Requisitos do exercício:
**1)** De acordo com o texto sobre mudanças climáticas, em que ano José Lutzemberger já divulgava as consequências da destruição das áreas naturais no Rio Grande do Sul?
**2)** Reescreva como uma lista JSON de strings, uma por linha e sem linhas em branco, apenas as linhas dos registros que começam na linha que contém "Locate an element on the screen. The" e terminam no fim dos registros, ambas incluídas. Deixe as imagens de fora da resposta.

Trecho de origem:
....
E alguém ainda duvida de mudanças climáticas?
Não é de hoje que os cientistas alertam para os perigos das mudanças climáticas e da necessidade da humanidade mudar sua forma de vida. José Lutzemberger já divulgava, em 1974, as consequências desastrosas que resultariam da forma com que as áreas naturais estavam sendo destruídas no próprio Rio Grande do Sul, como mostra a charge abaixo. Pode não ser a única causa, mas a retirada da cobertura natural certamente contribui para o que está ocorrendo agora, maio de 2024, com 80% do Estado debaixo d’água. São vidas que se perdem, lares e bens pessoais e empresariais arrasados, safras que alimentariam milhões de pessoas arruinadas, dignidades destruídas e sonhos que desfalecem. E tudo por uma “surdez” proposital em prol de práticas insustentáveis e irresponsáveis. Interesses de curto prazo, que em geral visam ganhos para poucos com consequências devastadoras para muitos.
Charge do jornalista, cartunista e ambientalista Carlos Iotti (@iotticarlos), muito conhecido no Rio Grande do Sul.
....
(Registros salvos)
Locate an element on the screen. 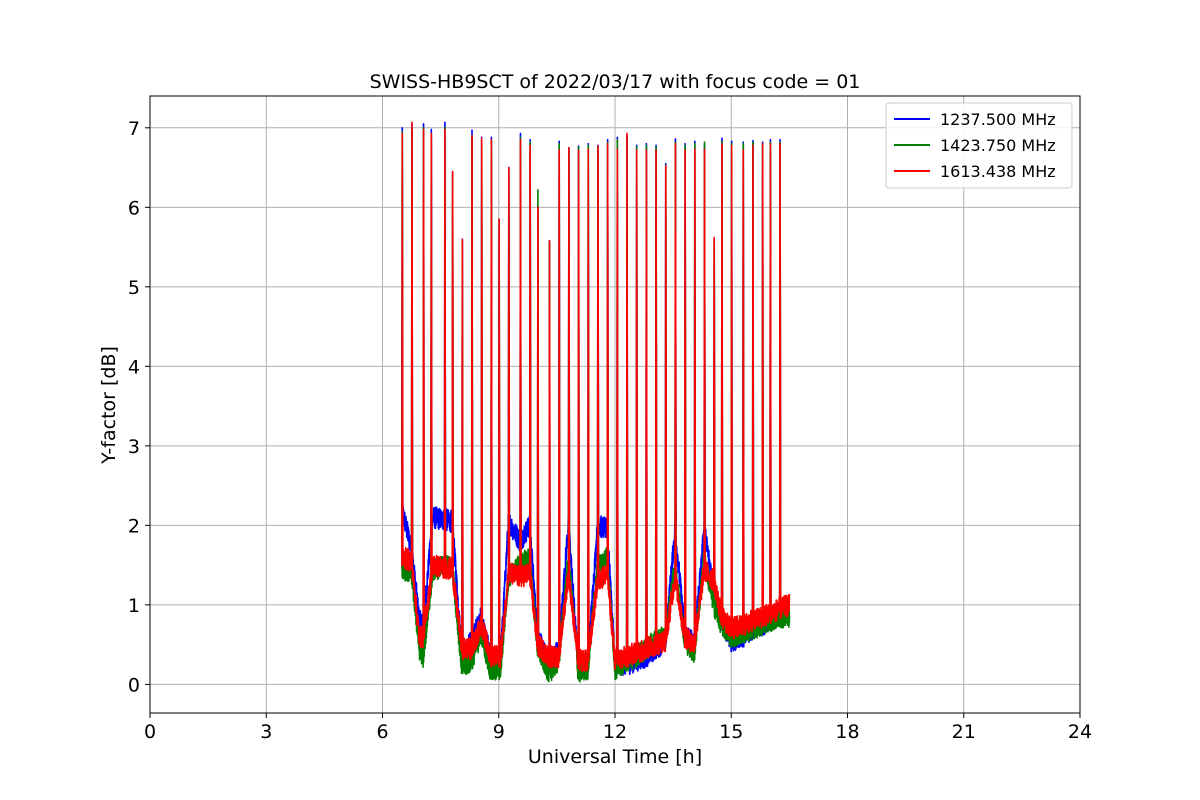 The height and width of the screenshot is (800, 1200). legend-label: 1237.500 MHz is located at coordinates (998, 120).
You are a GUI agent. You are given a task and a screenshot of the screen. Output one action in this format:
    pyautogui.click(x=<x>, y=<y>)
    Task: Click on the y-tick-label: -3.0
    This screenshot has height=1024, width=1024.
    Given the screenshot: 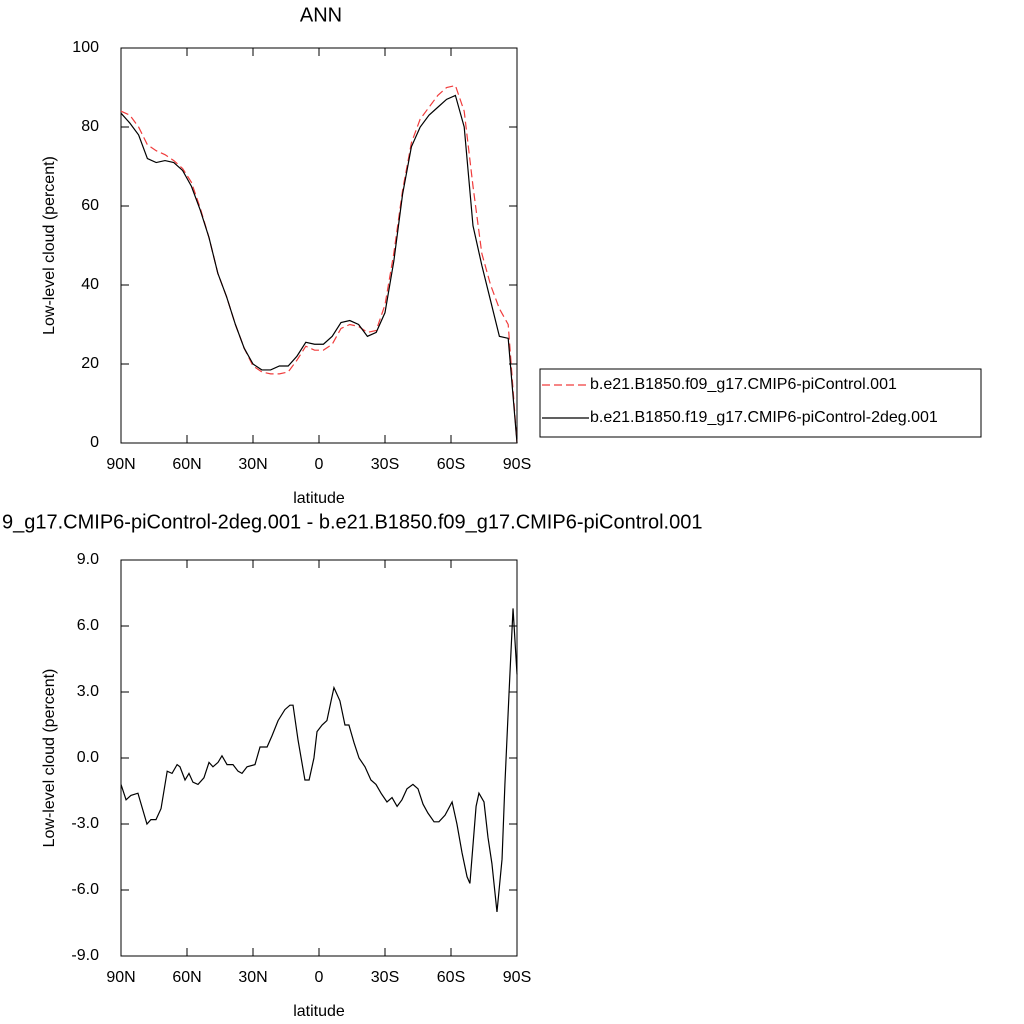 What is the action you would take?
    pyautogui.click(x=85, y=824)
    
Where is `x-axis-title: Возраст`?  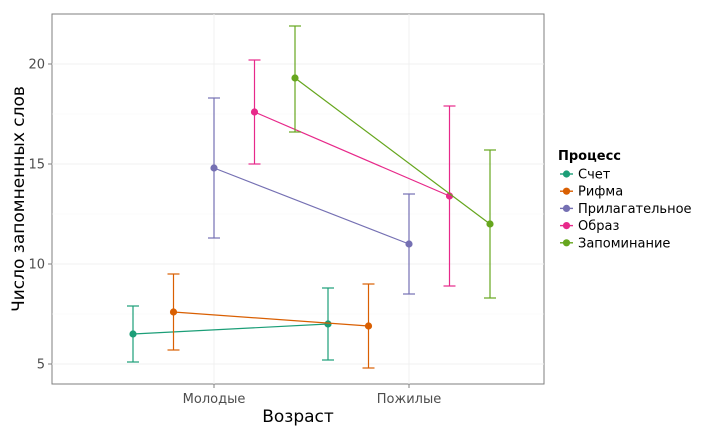 x-axis-title: Возраст is located at coordinates (298, 417).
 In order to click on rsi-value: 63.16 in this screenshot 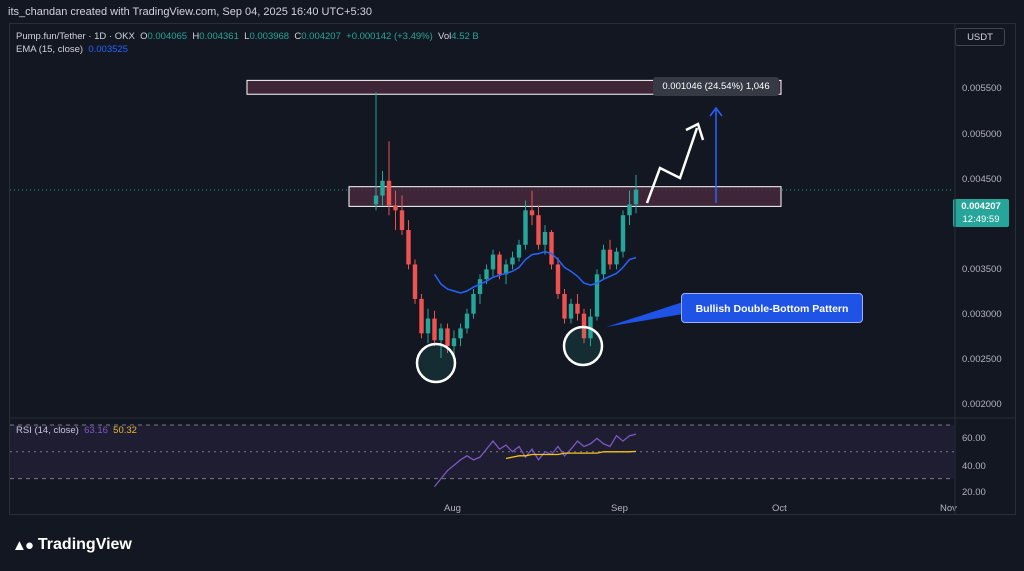, I will do `click(96, 430)`.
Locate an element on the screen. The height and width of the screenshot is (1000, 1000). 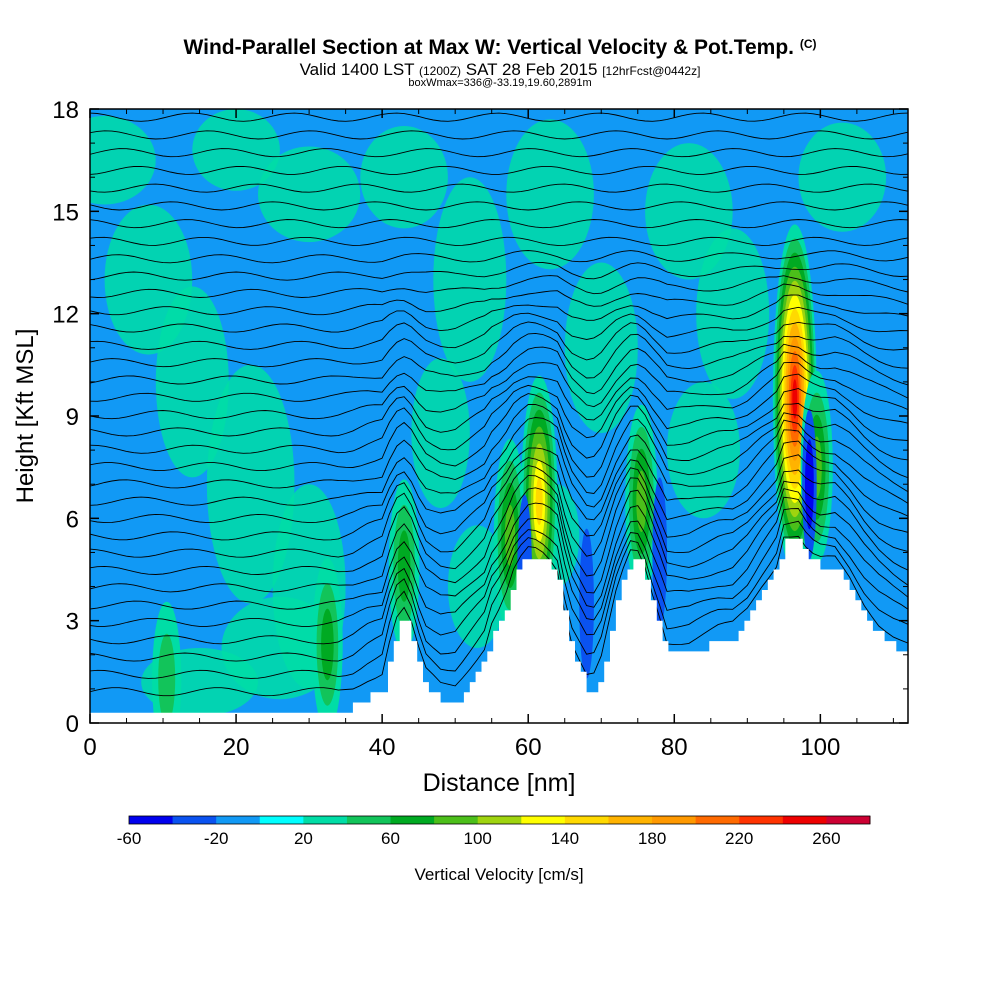
downdraft is located at coordinates (660, 552).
....
Respostas em ordem:
**1)** Em 1974.

**2)**
[
  "Locate an element on the screen. The height and width of the screenshot is (1000, 1000). ",
  "downdraft is located at coordinates (660, 552)."
]